> [Data supplied]:
──────────────────────────────
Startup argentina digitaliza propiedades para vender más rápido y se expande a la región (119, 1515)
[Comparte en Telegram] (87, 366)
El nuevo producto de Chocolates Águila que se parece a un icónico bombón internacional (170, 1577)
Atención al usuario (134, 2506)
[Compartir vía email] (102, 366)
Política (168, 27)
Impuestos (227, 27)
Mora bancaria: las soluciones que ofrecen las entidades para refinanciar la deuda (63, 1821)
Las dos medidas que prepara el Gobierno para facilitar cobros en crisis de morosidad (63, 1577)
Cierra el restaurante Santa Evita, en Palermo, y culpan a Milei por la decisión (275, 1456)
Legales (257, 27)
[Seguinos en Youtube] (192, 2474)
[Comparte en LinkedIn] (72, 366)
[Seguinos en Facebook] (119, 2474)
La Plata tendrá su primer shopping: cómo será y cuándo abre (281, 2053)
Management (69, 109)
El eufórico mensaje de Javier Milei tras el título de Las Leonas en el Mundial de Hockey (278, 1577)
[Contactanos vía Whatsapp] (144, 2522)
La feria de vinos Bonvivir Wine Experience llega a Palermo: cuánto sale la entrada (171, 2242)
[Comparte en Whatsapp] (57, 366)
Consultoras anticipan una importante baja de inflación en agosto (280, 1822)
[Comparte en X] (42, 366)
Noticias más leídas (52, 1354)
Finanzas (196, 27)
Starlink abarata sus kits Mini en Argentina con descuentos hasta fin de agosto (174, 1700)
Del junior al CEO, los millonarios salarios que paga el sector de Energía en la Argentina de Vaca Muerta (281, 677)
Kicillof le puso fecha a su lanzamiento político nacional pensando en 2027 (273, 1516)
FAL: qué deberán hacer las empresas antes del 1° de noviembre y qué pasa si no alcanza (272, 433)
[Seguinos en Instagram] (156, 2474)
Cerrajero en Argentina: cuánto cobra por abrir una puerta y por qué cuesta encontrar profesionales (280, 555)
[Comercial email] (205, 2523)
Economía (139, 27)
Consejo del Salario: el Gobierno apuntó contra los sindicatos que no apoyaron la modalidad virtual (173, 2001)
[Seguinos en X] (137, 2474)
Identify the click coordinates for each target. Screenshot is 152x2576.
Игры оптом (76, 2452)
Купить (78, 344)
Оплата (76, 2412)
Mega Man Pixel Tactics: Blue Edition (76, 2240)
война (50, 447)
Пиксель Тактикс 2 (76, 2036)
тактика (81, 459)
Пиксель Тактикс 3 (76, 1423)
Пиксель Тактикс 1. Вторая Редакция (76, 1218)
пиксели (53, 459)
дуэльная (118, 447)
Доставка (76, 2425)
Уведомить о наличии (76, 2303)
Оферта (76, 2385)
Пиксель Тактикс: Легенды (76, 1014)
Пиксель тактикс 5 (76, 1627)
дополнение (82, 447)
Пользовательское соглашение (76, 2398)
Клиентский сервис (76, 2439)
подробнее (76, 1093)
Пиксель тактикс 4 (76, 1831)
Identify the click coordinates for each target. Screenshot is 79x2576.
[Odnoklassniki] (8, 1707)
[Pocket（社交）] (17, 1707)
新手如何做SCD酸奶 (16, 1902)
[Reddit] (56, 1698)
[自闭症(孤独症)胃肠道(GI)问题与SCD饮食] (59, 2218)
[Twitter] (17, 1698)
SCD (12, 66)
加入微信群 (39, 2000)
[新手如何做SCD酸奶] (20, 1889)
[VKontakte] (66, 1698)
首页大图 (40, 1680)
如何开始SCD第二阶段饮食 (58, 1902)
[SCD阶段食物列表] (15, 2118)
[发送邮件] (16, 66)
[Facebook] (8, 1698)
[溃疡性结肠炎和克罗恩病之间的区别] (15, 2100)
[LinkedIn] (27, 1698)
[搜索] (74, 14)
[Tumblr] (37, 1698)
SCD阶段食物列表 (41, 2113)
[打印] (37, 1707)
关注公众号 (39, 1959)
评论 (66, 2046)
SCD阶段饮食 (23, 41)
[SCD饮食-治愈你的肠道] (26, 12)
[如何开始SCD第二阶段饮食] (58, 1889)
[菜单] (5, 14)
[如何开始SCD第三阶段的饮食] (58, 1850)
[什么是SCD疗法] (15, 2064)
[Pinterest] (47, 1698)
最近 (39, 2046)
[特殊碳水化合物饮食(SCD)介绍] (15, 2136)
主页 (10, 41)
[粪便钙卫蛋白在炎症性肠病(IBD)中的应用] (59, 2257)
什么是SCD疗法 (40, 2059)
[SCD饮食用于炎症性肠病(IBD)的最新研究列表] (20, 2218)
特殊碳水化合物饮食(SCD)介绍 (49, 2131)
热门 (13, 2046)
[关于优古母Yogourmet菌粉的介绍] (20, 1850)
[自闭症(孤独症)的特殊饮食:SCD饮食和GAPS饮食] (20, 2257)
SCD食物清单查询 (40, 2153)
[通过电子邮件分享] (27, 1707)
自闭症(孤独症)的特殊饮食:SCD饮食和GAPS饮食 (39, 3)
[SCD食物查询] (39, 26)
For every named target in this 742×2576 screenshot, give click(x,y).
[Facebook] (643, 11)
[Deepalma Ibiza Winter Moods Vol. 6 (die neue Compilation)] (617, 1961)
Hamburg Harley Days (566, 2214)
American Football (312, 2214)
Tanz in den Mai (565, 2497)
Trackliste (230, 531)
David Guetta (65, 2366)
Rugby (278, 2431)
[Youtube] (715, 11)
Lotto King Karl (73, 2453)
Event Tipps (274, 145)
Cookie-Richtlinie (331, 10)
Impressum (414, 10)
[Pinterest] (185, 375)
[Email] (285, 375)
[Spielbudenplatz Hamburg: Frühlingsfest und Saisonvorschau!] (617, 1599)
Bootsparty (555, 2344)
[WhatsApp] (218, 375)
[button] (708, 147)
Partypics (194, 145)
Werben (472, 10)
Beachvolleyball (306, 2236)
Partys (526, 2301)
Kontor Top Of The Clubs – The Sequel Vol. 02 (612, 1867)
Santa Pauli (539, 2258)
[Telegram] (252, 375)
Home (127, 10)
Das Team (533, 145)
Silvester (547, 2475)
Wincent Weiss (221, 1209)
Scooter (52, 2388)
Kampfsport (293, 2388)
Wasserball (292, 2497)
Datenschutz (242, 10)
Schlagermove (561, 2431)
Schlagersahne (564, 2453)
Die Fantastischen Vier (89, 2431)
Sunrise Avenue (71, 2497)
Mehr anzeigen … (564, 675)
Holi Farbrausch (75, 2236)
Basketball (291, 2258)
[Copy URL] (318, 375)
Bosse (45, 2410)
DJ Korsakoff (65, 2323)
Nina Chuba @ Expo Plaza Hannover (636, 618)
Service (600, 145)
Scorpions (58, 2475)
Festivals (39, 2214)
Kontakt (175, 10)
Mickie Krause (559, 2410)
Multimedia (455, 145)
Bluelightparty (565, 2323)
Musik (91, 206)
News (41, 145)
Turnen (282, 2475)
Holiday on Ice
──────────────────────────────
> [Exercise objective]:
For this exercise, copy every line of the data that holds "click".

> [Worked solution]:
Identify the click coordinates for each target. Screenshot is 152x2576.
Identify the click coordinates for each target. Screenshot is 79x2576.
For every named target in this 742×2576 screenshot, give click(x,y).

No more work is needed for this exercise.